Your Checklist Related to Incentive Stock Options That Will Help You Make Informed Decisions

Incentive Stock Options (ISO) equip employees with more favourable tax benefits than non-qualified stock options. An individual who exercises a non-qualified stock option must pay required income taxes on the excess of the fair market value of the underlying shares.
An employee is subjected to no income tax at grant or on the exercise of an ISO and the profit acquired made on the sale of the shares is taxed as long-term capital gain.



From the employer’s perception, ISO is less beneficial than non-qualified employee stock options, because the employer is not entitled to a tax deduction on an employee's exercise of an ISO if the employee meets the above holding necessities.
Given below is a guide on checklist that defines the qualification of an option as an ISO. You must create a checklist of following aspects to understand ISO better:
  • The terms of the option must not reflect that the option will not be served as an ISO.
  • The option must be given to an individual in connection with that person's employment by the corporation that is supposed to grant the option.
  • The option must be for the purchase of stock of the employer or a related enterprise.
  • The shareholders must grant the option within 12 months before or after the date the plan is selected by the corporation.

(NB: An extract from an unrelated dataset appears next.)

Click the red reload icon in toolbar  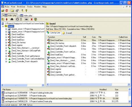[x=7, y=11]
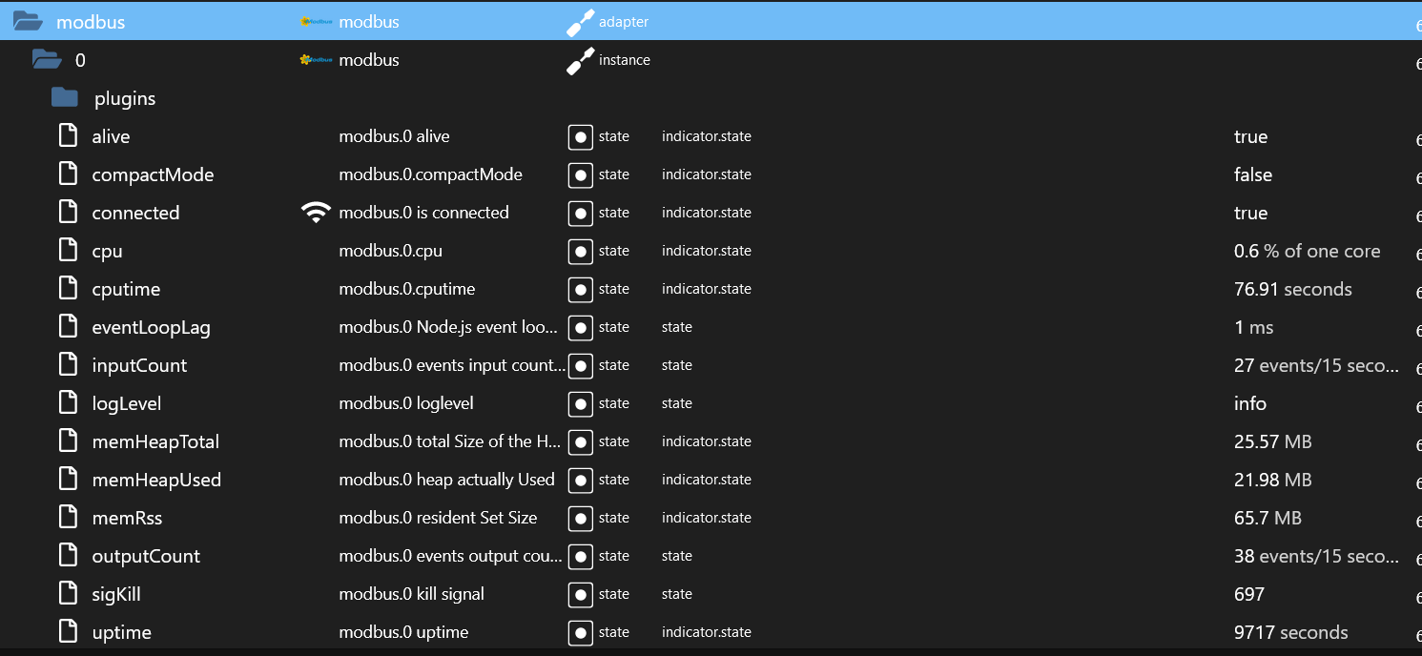Viewport: 1422px width, 656px height.
Task: Click the wifi icon beside connected
Action: pos(316,213)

Not only this, it must be granted under a formal plan which may be either written or present in electronic form.
  • The plan under which the ISO is granted must cover the things which are given below:
  1. The maximum number of shares which may be issued through the exercise of ISOs.

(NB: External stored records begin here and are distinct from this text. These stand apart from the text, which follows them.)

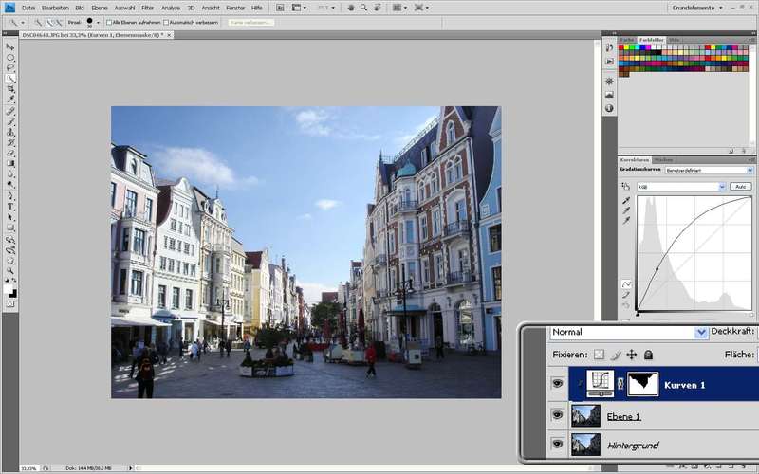Toggle visibility of Ebene 1 layer

tap(557, 415)
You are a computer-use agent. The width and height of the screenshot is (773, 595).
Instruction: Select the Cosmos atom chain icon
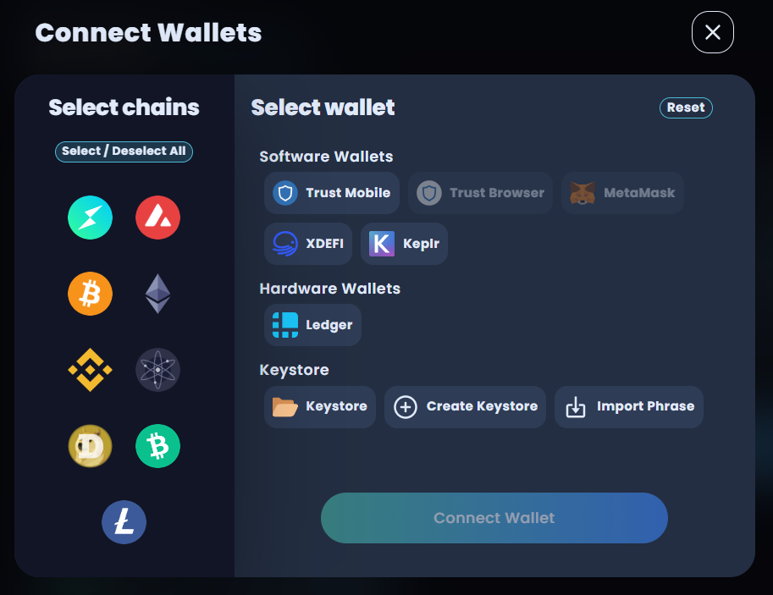157,370
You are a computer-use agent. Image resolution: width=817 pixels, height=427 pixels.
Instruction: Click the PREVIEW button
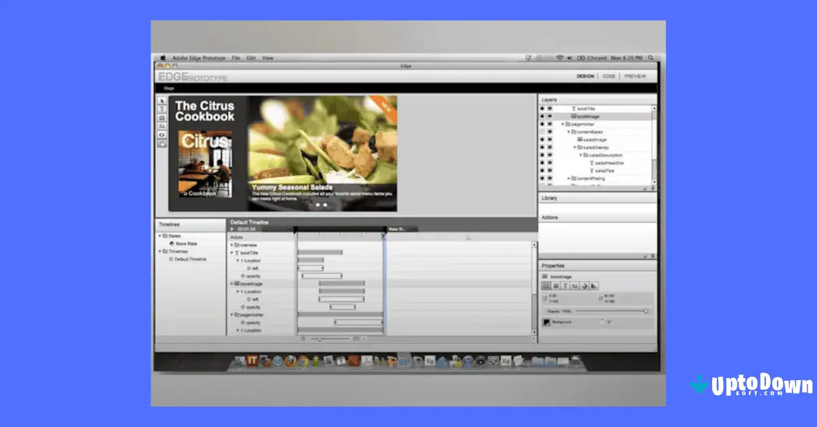tap(635, 76)
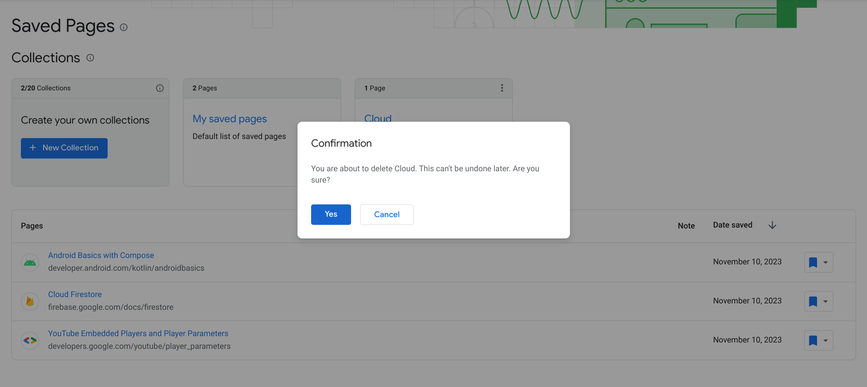This screenshot has width=867, height=387.
Task: Open three-dot menu on Cloud collection card
Action: coord(502,88)
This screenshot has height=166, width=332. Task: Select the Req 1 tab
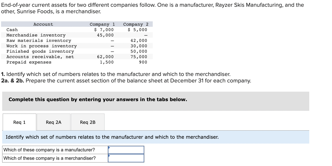pos(19,122)
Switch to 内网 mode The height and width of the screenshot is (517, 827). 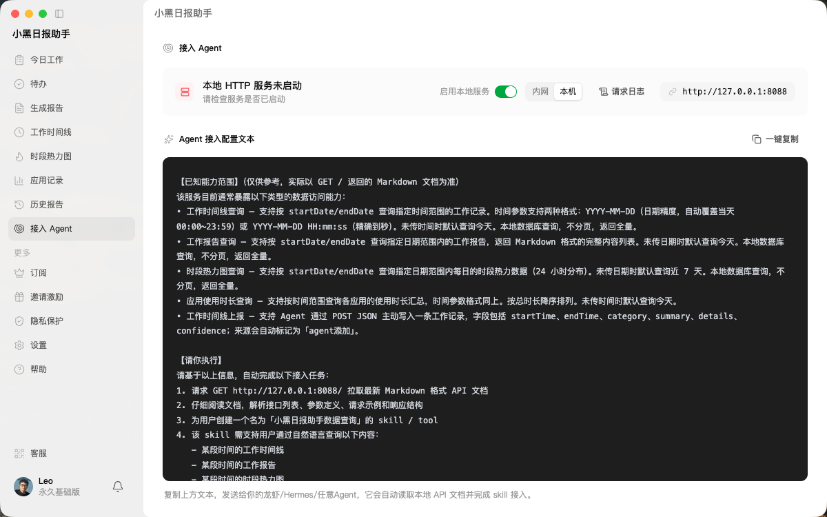pos(540,92)
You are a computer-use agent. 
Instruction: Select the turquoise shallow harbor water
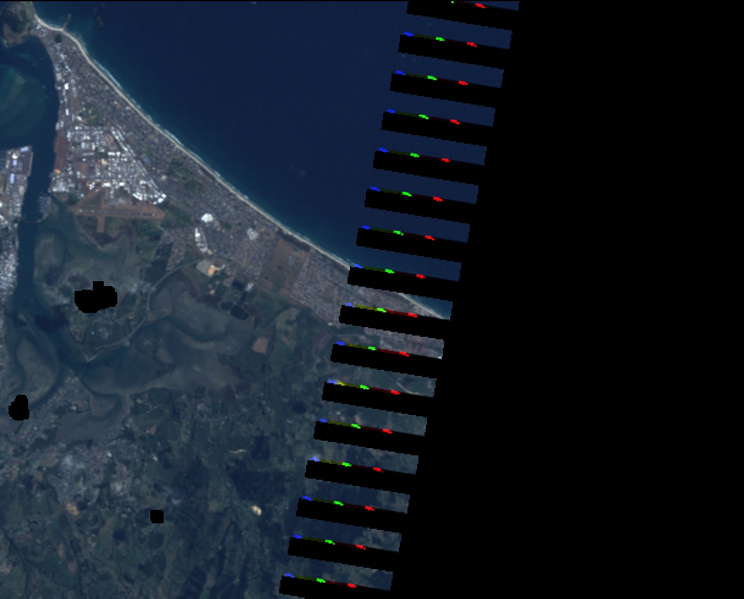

  2. The potential employees who are eligible to receive options or other stock-based benefits under the plan (and if non-employees become eligible to acquire awards under the plan, the plan must specifically indicate the employees or class of employees eligible to receive ISOs).

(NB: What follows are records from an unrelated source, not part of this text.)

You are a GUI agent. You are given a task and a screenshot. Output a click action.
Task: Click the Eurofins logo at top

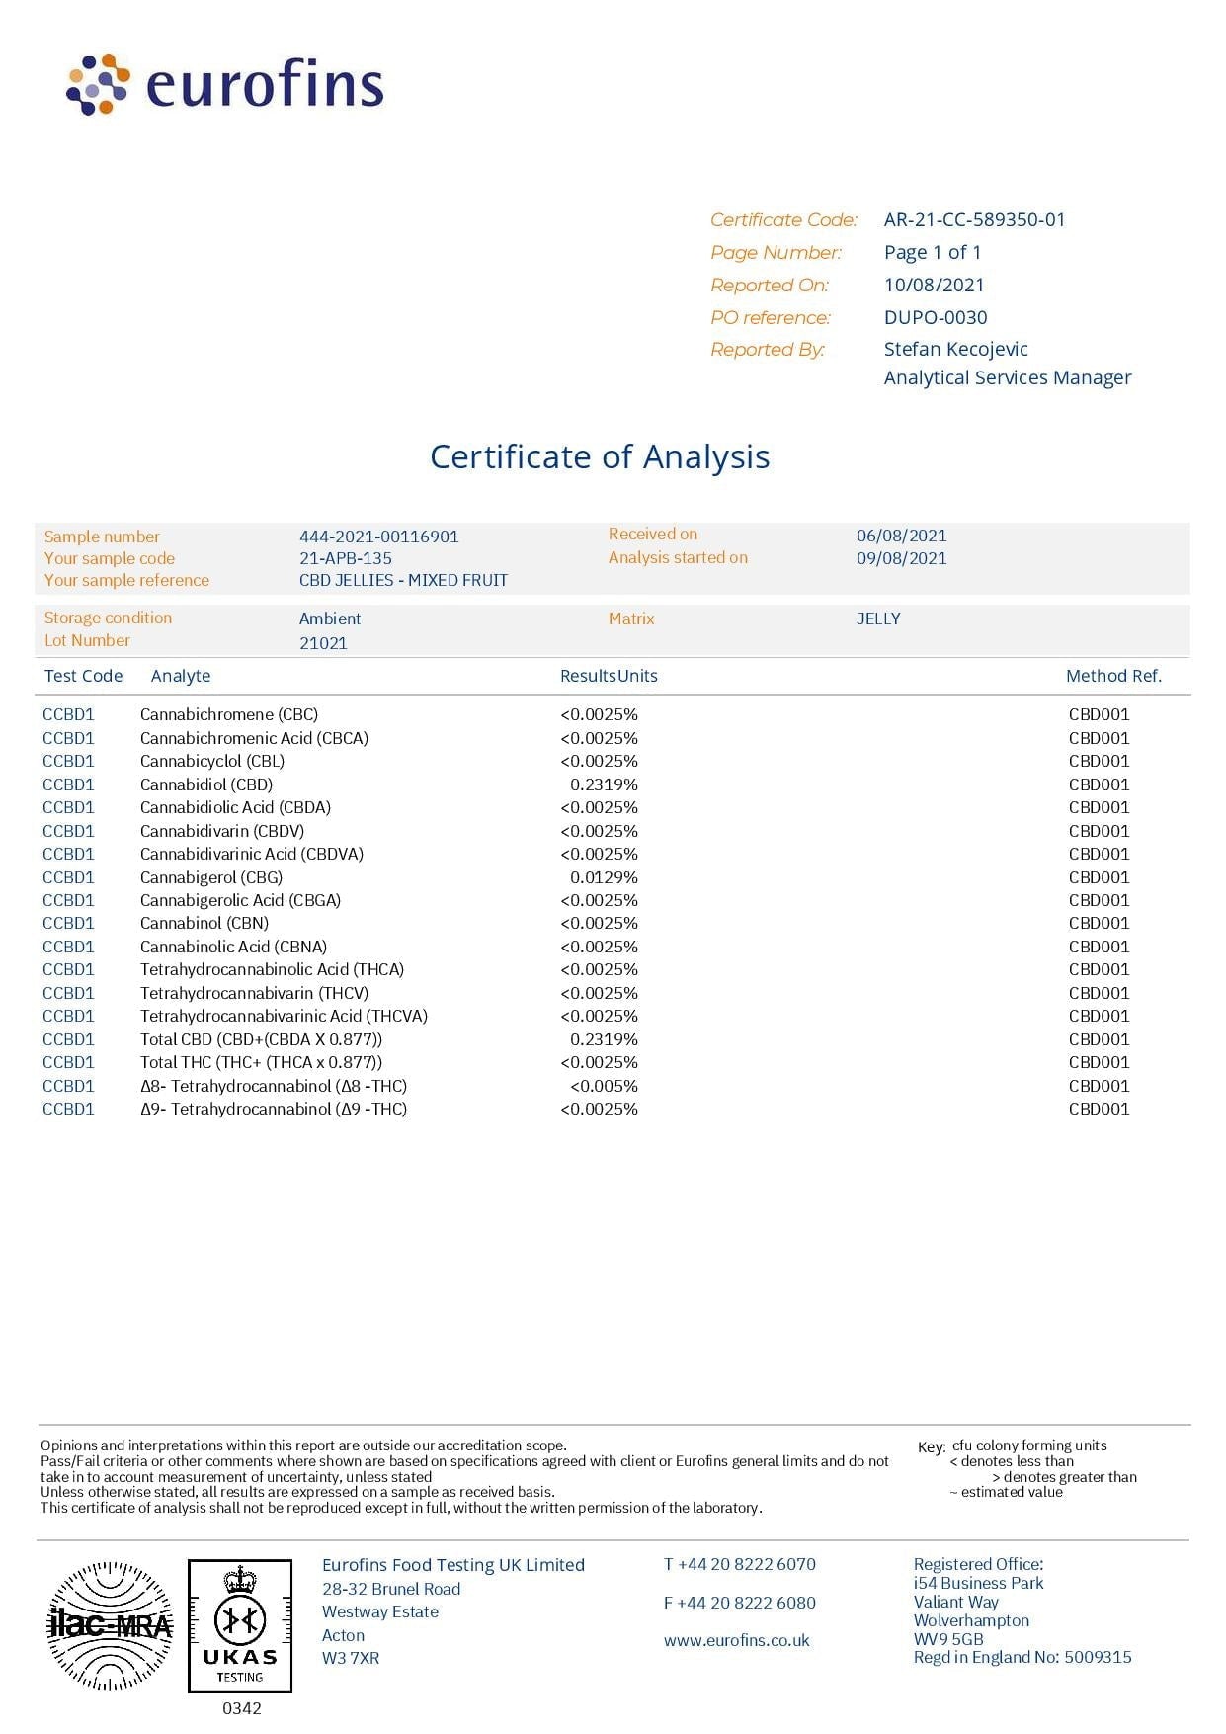pos(225,85)
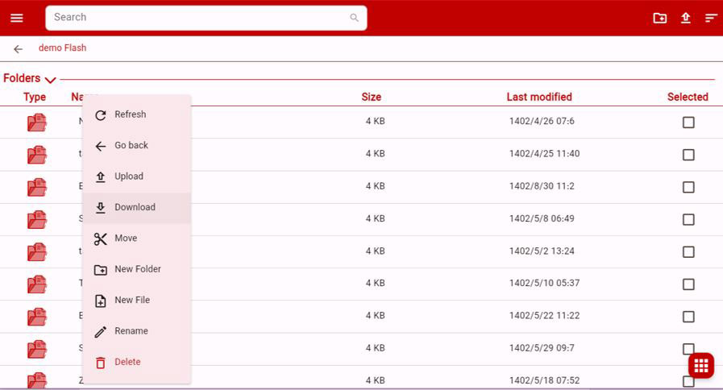
Task: Click into the Search input field
Action: pyautogui.click(x=197, y=18)
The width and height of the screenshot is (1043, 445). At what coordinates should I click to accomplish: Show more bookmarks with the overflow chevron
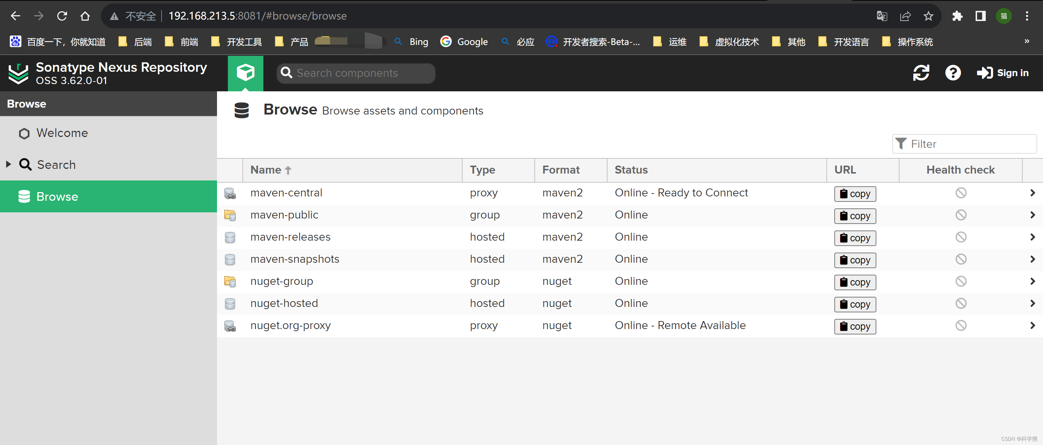1027,41
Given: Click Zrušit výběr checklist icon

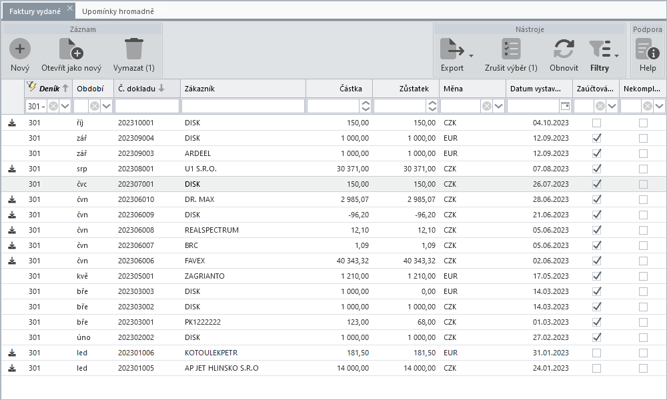Looking at the screenshot, I should [x=511, y=49].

  • The option must be granted within ten years from the earlier of: the date the plan was chosen; or the date the plan was sanctioned by shareholders.
  • The regulations of the option must indicate that the option is not exercisable beyond ten years after the date the option was granted (or five years after the option was granted to an employee who has shares accounting for 10% or more of the total combined voting power of all classes of stock of the company, its parent or its subsidiary (10% shareholder)).
  • The exercise price of the option must not be less than
  1. The reasonable market value of the implicit shares on the grant date for employees who are not 10% shareholders; or
  2. 110% of the fair market value of the underlying shares on the grant date for employees who are 10% shareholders.
  • The terms of the option must include:
  1. Prohibition of transfer of the option by the employee, other than by will or the laws of descent and distribution.
  2. Gives the liberty of exercising the option only by the employee.

Keeping these aspects in mind and the exercise stock options tax rules and conditions, you should be able to make the most of your options for befitting return on investment.



If you are in doubt or are not certain how to utilise the opportunities related to your employee stock options, taxation issues associated with them then it is better to consult a financial professional in the domain.